While the hoodie-sporting-Ivy League drop-out embodied the tech mogul of the early 2000s, next-gen innovators may not even bother applying to Harvard in the first place. They may not have a transcript to apply with. In the not too distant future, prospective employers may skip the old question “Where did you go to school?” in favor of “What did your parents teach you?” Generation Alpha —  those born after 2009 —  will learn not in the old institutions but in repurposed apartments, backyards and garages, public libraries, museums and dairy farms. 

Dave Cormier, who runs the Office of Open Learning at the University of Windsor, suggested that homeschooled students are simply forcing a long overdue conversation.

“We used to live in a world of information scarcity,” he said. “At the first universities, 800 years ago, students couldn’t even touch the books, so whatever you wrote down or could remember was fantastic.” In the age of Google, we face the opposite problem: information overload. “This all requires us to ask the question, ‘What are we really doing here?’”

Are we creating a brave new, standardless world stripped of any canonical texts?

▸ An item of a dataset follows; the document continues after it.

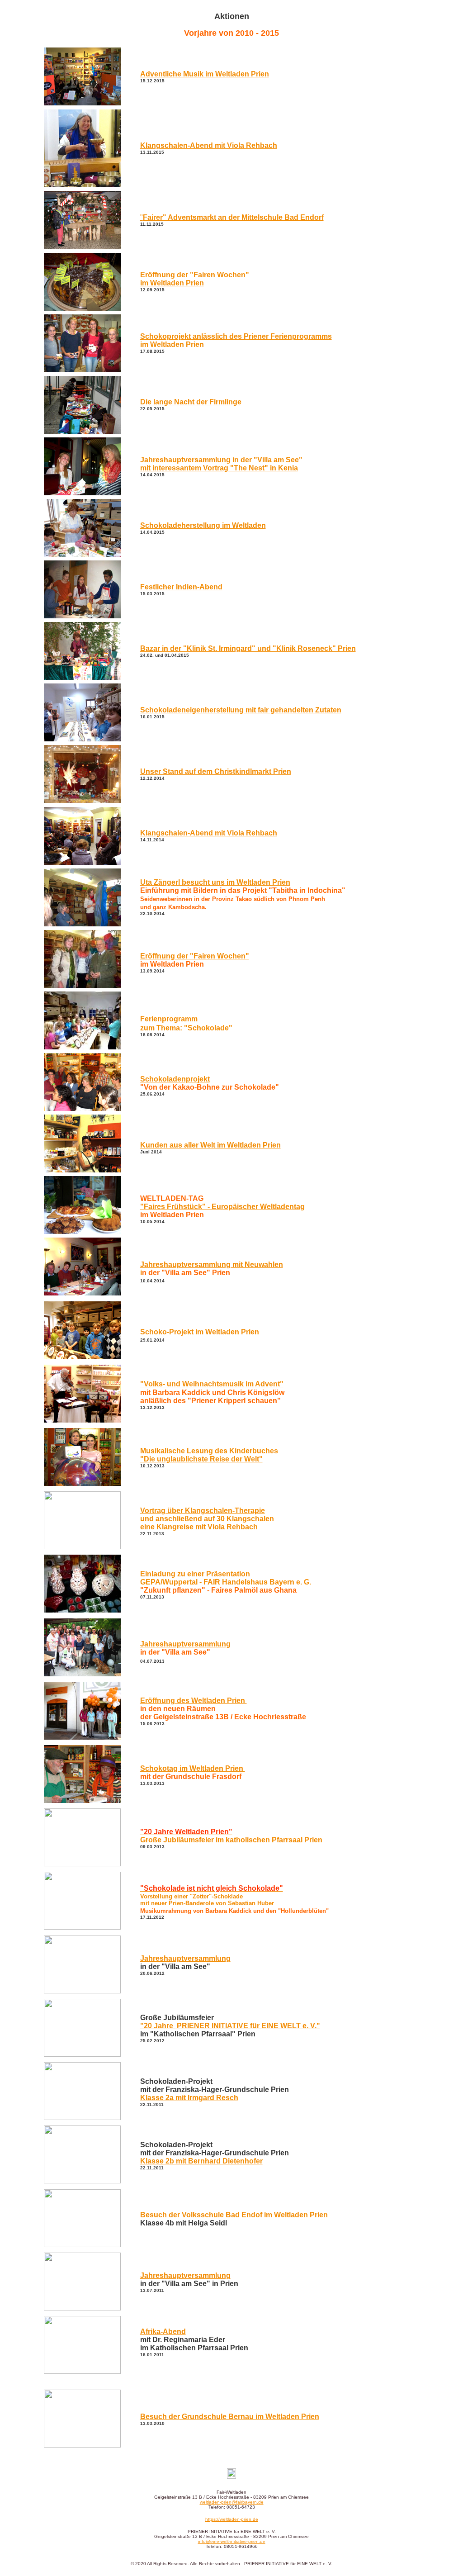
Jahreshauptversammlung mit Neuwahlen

Or are we reaching backward?

Roy Speed, in Bethel, noted that many of those behind the most radical political experiment in history studied in little, rickety houses, in medium-sized, mostly uncultured cities or on the edges of sprawling farmlands. They read with the aid of candlelight. They were Zoom-less. They squeezed their studies in between milking cows and learning how to use a rifle. They were steeped in the greatest minds of the ancient world and the Enlightenment. 

The Founders did not have the benefit of any playground or tablet or teachers union, but they were free thinkers. The Constitution, Speed pointed out, “was largely the work of people instructed at home.”